Appellants in their brief quote Restatement 2d, Torts, § 447 and cite Arkansas cases which adhere to the principle that a negligent intervening act of a third person — here the S. O. G. company — will not relieve the original wrongdoer of liability if the intervening conduct was foreseeable, not highly extraordinary and was the normal consequence of the original actor's conduct. Although this is generally held to be a sound legal principle and in light of Hill v. Wilson, 1949, 216 Ark. 179, 224 S.W.2d 797, 800, and Southwestern Bell Telephone Co. v. Adams, 1939, 199 Ark. 254, 133 S.W.2d 867, 872, is apparently the law of Arkansas, complaint upon this ground is of no avail to appellants unless they can show that the complained-of instruction did in fact preclude the jury from considering this principle. We think instruction No. 12 as given by the court, which stated that


"When the negligent acts or omissions of two corporations work together as proximate causes of damages to an individual, each of these corporations may be found to be liable. This is true regardless of the relative degrees of fault between them. If you find that the negligence of the Wire Rope Corporation of America, Inc., proximately caused damage to the plaintiff, it is not a defense that S. O. G. of Arkansas may also have been to blame" (Emphasis supplied.)
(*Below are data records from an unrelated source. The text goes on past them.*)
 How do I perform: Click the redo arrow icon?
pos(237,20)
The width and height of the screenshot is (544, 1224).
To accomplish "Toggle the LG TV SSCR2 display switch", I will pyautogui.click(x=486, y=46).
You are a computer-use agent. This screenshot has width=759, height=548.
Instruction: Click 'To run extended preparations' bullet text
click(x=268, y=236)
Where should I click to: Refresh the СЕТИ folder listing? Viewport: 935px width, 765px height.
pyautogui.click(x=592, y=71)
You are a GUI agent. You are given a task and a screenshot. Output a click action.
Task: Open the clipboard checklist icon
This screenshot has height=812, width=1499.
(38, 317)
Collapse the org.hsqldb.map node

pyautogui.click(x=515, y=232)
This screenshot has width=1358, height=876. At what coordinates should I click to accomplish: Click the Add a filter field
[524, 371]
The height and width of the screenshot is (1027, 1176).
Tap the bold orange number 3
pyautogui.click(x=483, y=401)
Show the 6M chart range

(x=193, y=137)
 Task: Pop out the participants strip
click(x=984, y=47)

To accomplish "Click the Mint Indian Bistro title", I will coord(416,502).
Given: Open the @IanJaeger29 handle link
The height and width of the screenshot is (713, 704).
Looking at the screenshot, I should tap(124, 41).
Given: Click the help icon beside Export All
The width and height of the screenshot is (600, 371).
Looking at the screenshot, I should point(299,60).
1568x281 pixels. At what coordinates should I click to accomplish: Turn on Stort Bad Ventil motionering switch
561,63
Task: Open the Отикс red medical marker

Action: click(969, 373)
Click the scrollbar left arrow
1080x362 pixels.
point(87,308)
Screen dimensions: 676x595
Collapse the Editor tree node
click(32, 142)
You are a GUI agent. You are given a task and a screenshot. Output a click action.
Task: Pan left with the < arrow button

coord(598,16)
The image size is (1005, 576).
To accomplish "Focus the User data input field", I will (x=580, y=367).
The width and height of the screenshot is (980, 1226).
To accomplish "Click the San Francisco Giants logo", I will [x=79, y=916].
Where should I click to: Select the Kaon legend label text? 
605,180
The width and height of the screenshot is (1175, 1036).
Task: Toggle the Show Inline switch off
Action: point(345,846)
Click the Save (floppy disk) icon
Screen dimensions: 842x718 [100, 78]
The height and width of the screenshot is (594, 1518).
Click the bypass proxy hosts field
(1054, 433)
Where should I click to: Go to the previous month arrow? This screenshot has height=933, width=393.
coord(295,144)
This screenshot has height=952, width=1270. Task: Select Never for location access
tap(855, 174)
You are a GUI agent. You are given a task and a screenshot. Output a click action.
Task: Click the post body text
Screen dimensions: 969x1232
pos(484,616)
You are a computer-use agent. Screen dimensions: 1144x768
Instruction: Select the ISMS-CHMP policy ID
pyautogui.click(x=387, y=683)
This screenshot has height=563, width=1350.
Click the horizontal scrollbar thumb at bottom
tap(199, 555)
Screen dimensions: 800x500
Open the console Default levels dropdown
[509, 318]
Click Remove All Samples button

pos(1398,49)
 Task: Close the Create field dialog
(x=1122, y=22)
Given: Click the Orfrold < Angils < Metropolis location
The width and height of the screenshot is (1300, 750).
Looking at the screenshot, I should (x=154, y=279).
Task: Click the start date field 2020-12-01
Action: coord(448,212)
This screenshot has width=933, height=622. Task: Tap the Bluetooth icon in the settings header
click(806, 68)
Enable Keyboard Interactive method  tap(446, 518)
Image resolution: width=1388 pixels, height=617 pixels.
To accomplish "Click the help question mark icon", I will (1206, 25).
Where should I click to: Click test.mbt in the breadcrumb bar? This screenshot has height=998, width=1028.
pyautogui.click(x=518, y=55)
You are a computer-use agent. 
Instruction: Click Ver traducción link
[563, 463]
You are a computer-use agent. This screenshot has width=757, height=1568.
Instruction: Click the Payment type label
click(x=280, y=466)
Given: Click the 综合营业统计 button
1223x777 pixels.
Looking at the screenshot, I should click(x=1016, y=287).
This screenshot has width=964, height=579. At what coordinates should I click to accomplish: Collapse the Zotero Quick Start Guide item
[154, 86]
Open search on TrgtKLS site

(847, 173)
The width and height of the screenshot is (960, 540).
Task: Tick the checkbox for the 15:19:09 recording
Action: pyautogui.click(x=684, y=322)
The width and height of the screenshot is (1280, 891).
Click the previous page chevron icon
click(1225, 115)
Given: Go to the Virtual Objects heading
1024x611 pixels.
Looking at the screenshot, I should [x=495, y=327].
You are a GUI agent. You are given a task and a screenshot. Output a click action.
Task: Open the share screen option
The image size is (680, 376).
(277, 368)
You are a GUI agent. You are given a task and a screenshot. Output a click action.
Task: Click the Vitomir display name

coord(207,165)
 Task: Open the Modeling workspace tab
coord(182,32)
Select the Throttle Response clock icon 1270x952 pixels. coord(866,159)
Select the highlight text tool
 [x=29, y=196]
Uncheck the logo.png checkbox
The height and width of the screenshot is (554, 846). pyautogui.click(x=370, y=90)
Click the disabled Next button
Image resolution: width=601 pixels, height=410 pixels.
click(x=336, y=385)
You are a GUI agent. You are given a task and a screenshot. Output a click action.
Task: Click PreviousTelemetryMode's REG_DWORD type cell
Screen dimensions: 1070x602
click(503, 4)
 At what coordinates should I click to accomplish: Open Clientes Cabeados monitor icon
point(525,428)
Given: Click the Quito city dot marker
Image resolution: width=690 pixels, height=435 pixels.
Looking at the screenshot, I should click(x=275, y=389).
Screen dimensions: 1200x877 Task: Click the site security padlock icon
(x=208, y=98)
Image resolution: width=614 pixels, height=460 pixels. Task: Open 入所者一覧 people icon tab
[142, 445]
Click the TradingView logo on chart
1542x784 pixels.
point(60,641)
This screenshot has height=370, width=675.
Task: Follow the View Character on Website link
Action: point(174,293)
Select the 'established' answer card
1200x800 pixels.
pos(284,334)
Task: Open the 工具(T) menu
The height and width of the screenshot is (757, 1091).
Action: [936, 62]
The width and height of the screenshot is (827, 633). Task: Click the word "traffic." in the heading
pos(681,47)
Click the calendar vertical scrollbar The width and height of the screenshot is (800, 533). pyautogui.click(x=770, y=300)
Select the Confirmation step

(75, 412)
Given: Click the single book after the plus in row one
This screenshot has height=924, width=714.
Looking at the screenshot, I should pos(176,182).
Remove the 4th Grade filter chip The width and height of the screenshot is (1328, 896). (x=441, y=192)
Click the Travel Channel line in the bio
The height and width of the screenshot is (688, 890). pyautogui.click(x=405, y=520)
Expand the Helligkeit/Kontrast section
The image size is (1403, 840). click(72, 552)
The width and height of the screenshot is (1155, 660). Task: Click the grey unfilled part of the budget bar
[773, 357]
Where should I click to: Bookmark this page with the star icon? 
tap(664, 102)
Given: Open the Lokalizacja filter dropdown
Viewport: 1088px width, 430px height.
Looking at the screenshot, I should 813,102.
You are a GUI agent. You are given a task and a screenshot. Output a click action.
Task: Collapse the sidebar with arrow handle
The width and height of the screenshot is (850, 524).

clearly presents to the jury the precise question of concurrent responsibility which appellants allege was removed from jury consideration by the trial court's modification of A.M.I. 1001. A careful reading of the A.M.I. 1001 instruction as given shows that it placed upon the manufacturer the duty to make his product safe for any purpose which should reasonably have been expected. The given instruction, after adding the objected-to words, "so as to make it reasonably safe when used in the normal and ordinary way and" continued as follows:


"* * * in order to protect those who are in the area of its use from unreasonable risk or harm while it is being used for its intended purpose or while it is being used for any purpose which should reasonably be expected by the manufacturer." (Emphasis supplied.)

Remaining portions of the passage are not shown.